Lessons from Successful European Labor Market Reformers

From the early 1980s, unemployment rose precipitously in many European countries. In some cases, it remains high to this day. Other countries, however, have witnessed a remarkable turnaround, experiencing dramatic declines in unemployment rates, and corresponding steep increases in employment rates. A recent study by Annett (forthcoming) looks at the behavior of four countries—Denmark, Ireland, the Netherlands, and the United Kingdom—that stand out in terms of successful labor market performance over this period. In Europe today, these countries enjoy four of the five lowest unemployment rates, and they have also achieved the greatest reduction over two decades. Their employment gains have been equally impressive.

While the reform experiences differed across the countries, what they have in common is that they all adopted policy packages geared toward improving labor market performance in a manner that was both internally consistent and consistent over time. The outcome in all cases was wage moderation, in the sense of an increase in available labor supply at a given compensation rate. In a more technical sense, wage moderation corresponds to an outward shift in the labor supply (or wage) curve—more supply at a given wage, where the wage is defined as the productivity- and cyclically-adjusted real hourly compensation rate. Many factors can lead to outward shifts in the wage curve, including (1) changes in the attitudes of unions and workers, placing a greater emphasis on employment; (2) falling labor taxation, allowing workers to accept lower gross wages for the same net wage; (3) unemployment benefit reform that reduces the reservation wage (that is, the minimum at which a person would accept a new job rather than remaining unemployed and continuing a job search); and (4) reducing government employment or government wages, also reducing the reservation wage, given that government employment is an alternative to private employment. Looking across a two-decade horizon, Ireland, the Netherlands, and the United Kingdom are among the EU countries that have exhibited the biggest shifts in labor supply. Denmark’s reform period came slightly later, in the mid-1990s.

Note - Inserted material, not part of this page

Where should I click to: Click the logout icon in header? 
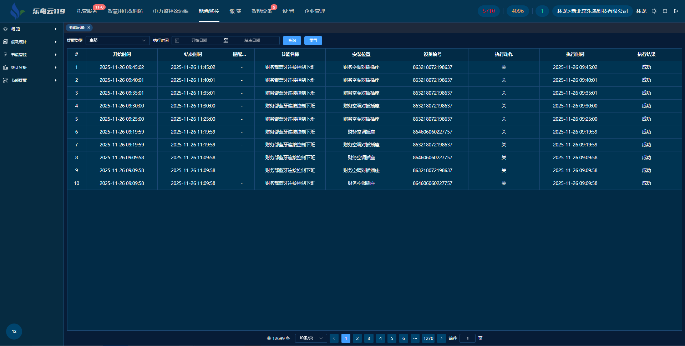point(676,11)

In Ireland and the Netherlands, wage moderation was abetted by coordinated agreements between social partners, under which unions agreed to curb their wage claims in return for labor tax cuts. This marked a distinct structural shift in unions’ approach to wage bargaining. In contrast, the United Kingdom initially relied on a less consensual approach. Again, labor tax reductions were part of the strategy. Overall, the tax wedge on labor declined markedly in these countries over the course of two decades (see the figure).

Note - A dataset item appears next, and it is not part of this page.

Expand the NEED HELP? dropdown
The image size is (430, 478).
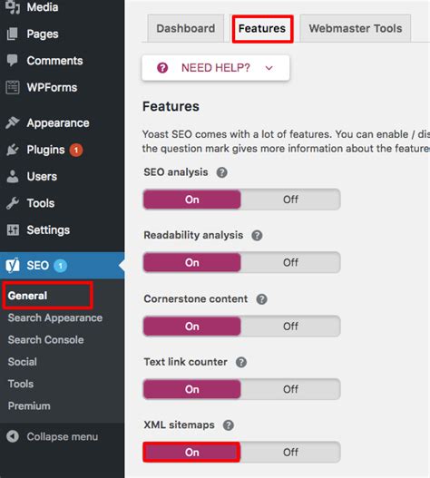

The countries in question also engaged in some form of benefit reform, reducing the level of unemployment benefits or their duration, or strengthening eligibility requirements. Reforms led to less generous benefits in the United Kingdom and the Netherlands in particular (the latter focused on sickness and disability as well as unemployment), while in Ireland, benefits failed to keep pace with after-pay income. Denmark and the Netherlands also cut the maximum duration of unemployment benefits, while three of the four countries (excluding Ireland) tightened up eligibility requirements. Much as Ireland and the Netherlands traded moderation in wage growth for tax cuts, Denmark maintained high benefit levels while tightening duration and eligibility conditions—the unemployed were required to take part in Active Labor Market Programs, and requirements on this front became progressively tougher over time. By granting this kind of “buy in” to workers and other interests, policymakers maintained broad support for the reform agenda.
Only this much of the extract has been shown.